## Goal
Arrange the lines starting at the one containing "Task: Click the" and ending at the one containing "Action: tap(510, 335)" as a Markdown table with the columns Row and Line, skipping blank lines. Leave the pictures out of the answer.
>> begin Entries shown
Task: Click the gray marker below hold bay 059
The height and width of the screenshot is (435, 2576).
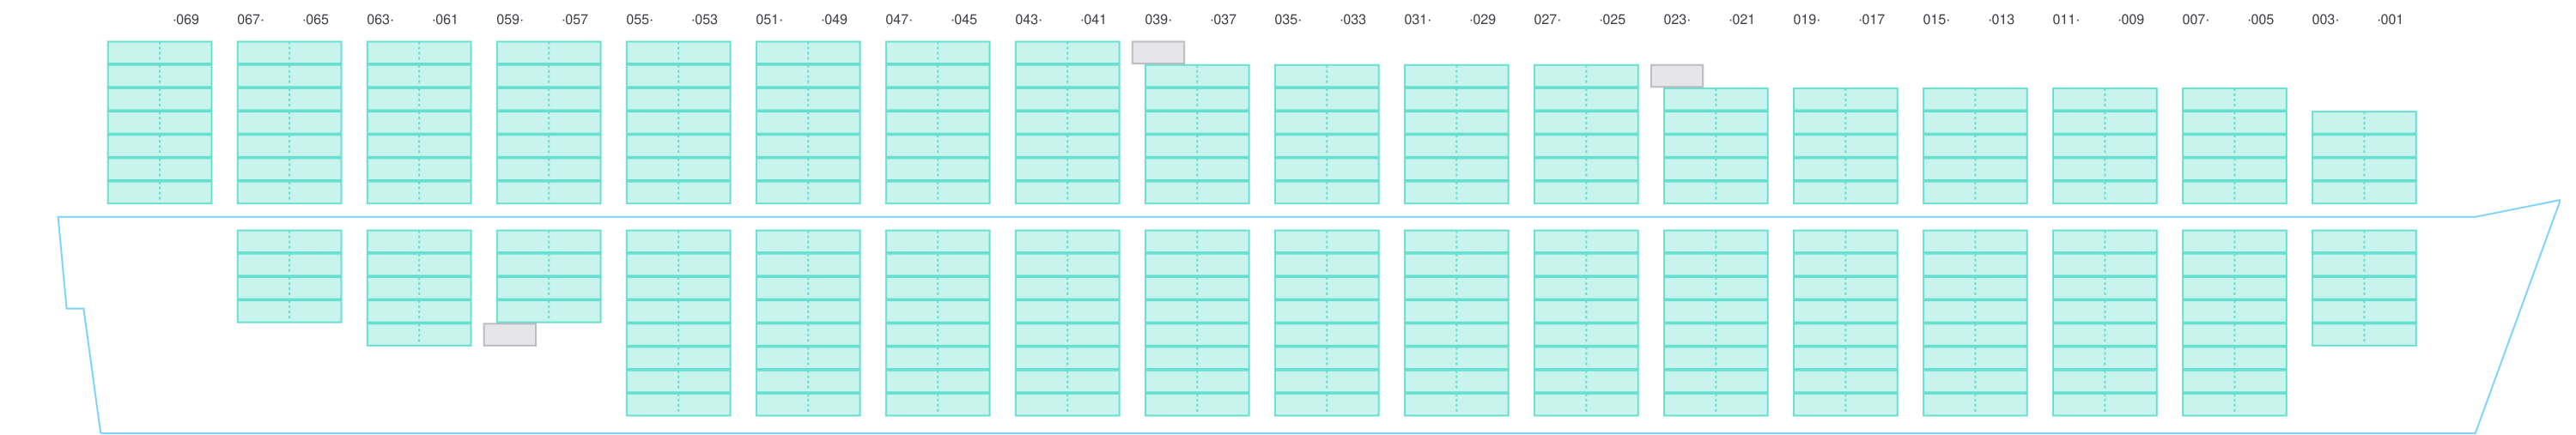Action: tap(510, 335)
>> end Entries shown
>> begin Entries shown
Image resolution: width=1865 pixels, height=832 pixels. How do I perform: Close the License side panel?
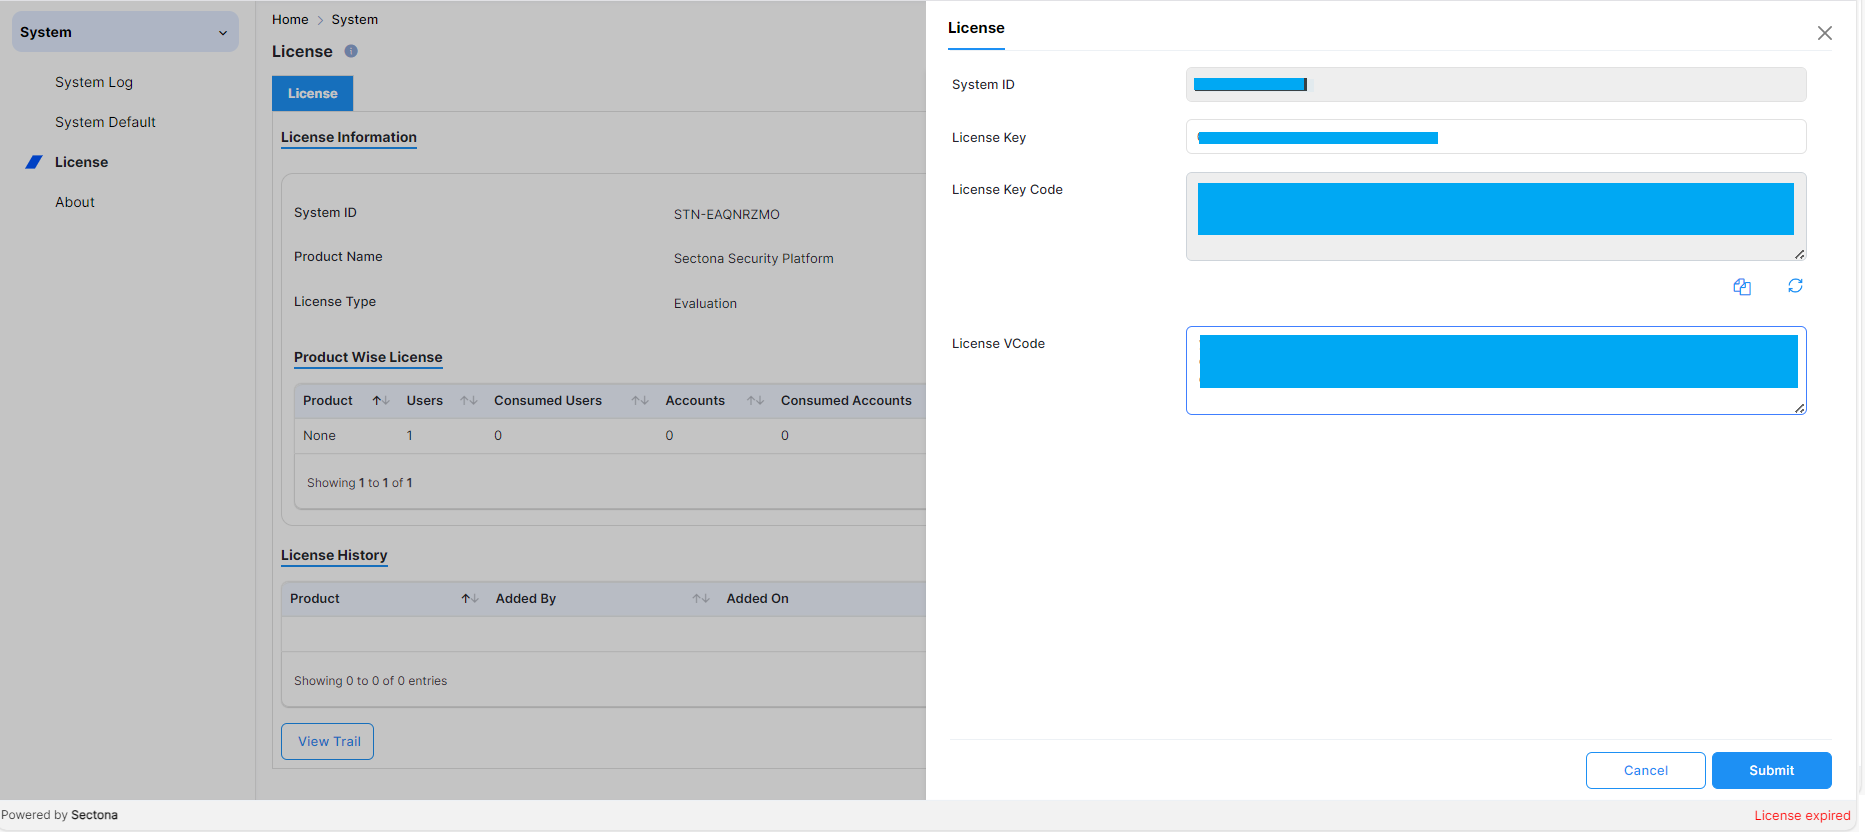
>> end Entries shown
>> begin Entries shown
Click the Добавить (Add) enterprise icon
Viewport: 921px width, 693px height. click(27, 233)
>> end Entries shown
## Exercise response
| Row | Line |
|---|---|
| 1 | Task: Click the gray marker below hold bay 059 |
| 2 | The height and width of the screenshot is (435, 2576). |
| 3 | Action: tap(510, 335) |